Si vous avez un doute, vous pouvez faire analyser gratuitement un échantillon de vos coussins en mousse polyuréthane par des scientifiques du Centre de Recherche Superfund de l’Université de Duke. C’est un test particulièrement utile pour les objets qui sont déjà présents chez vous, car il vous permettra de savoir lesquels doivent être remplacés.

Prenez des précautions lorsque vous remplacez une ancienne moquette. Les sous-couches des anciennes moquettes sont une autre source importante de PBDE, vous devez donc prendre des précautions lorsque vous les remplacez. Isolez l’espace de travail du reste de la maison pour éviter que ces substances ne se dispersent, et utilisez un aspirateur avec un filtre HEPA lorsque vous avez terminé.

Lavez-vous les mains après avoir manipulé des objets ignifugés fabriqués avant 2013. Il est possible que vous ayez également chez vous des sources de déca-PBDE. Ces produits sont si toxiques qu’ils ont été interdits dans plusieurs états, notamment dans le Vermont, dans l’état de Washington, dans l’Oregon et dans le Maine. En 2009, les deux fabricants américains de déca-PBDE ont accepté d’en stopper progressivement la production et l'importation, qui ont cessé en 2013. Cependant, de nombreux objets fabriqués avant cette date en contiennent.
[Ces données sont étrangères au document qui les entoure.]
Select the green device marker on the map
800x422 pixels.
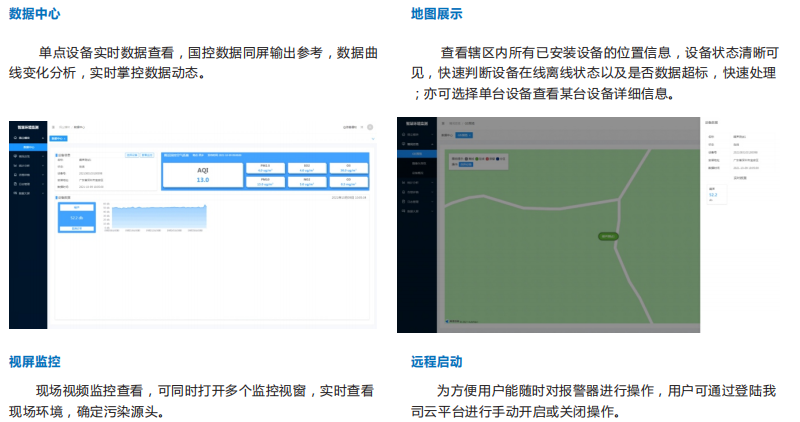[x=607, y=236]
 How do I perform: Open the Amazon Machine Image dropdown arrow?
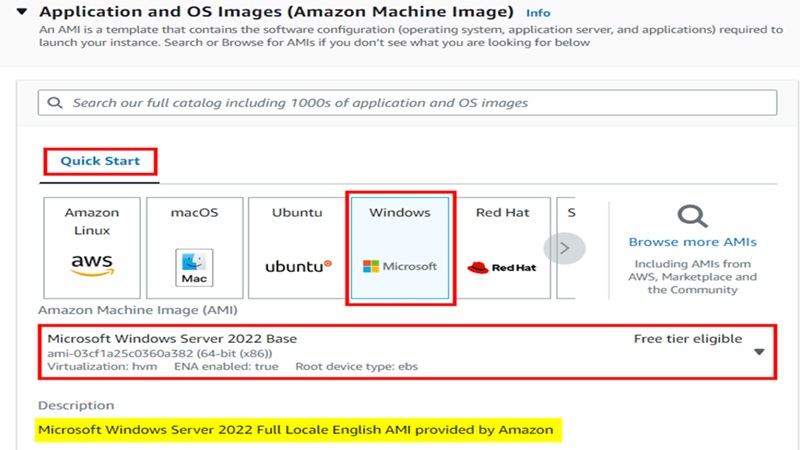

On trouve des déca-PBDE dans les boitiers de certains appareils électroniques, comme les téléviseurs et les téléphones portables, dans les appareils d’électroménager, les ventilateurs, les cartouches d’encre, etc. Il vaut mieux vous laver les mains après avoir manipulé ce genre d'objets, en particulier avant de passer à table, et veillez à tout le moins de ne pas laisser de jeunes enfants porter ces objets (tels que les télécommandes ou les téléphones portables) à la bouche.

Dépoussiérez votre maison On trouve souvent des composés chimiques de retardateurs de flamme dans la poussière domestique, dépoussiérez donc souvent votre intérieur avec un aspirateur à filtre HEPA et/ou une serpillère humide.

Choisissez des produits de remplacement plus sûrs. Lorsque vous remplacez des objets contenant des retardateurs de flamme, choisissez des articles sur lesquels est clairement indiqué qu’ils sont « exempts de retardateurs de flamme », ou des articles fabriqués dans des matières qui sont naturellement moins inflammables, telles que le cuir, la laine et le coton. Ceci est particulièrement important pour les sièges et la literie, sur lesquels vous passez plusieurs heures par jour.

Je vous conseille de choisir un matelas en laine bio, qui est naturellement ignifuge, en coton ou en flanelle bio, ou en fibres de Kevlar (la marque Stearns and Foster, par exemple, propose ce type de matelas). Il existe sur le marché de nombreuses bonnes options. S'agissant de votre tapis de yoga en caoutchouc, vous pouvez le remplacer par un tapis en coton tissé.